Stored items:
━━━
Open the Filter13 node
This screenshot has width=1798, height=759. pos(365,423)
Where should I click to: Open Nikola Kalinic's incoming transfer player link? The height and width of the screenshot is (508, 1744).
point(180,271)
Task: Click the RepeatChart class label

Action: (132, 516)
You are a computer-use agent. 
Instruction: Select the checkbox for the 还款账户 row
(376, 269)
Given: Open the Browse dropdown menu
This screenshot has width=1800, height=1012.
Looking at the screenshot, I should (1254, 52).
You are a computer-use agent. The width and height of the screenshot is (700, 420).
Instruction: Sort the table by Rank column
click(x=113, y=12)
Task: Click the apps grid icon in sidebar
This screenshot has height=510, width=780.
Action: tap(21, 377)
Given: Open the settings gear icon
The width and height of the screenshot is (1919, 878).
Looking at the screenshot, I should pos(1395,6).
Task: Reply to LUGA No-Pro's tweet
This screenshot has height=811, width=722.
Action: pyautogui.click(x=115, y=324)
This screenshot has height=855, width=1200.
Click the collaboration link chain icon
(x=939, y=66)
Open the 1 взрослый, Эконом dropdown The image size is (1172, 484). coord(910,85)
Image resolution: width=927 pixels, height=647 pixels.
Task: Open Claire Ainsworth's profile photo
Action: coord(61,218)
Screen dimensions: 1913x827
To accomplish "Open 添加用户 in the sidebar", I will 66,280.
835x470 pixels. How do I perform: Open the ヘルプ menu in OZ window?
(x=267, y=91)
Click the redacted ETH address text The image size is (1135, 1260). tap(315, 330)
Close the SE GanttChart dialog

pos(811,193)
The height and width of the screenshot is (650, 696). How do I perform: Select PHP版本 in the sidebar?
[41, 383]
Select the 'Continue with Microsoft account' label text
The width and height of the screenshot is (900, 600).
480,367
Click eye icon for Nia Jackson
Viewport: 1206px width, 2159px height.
━━━
**WHAT THE EXERCISE ASKS**
Please return every line of the records above that contains the word "agent".

**RESPONSE AREA**
You are a computer-use agent. 
You are a computer-use agent. The width and height of the screenshot is (700, 420).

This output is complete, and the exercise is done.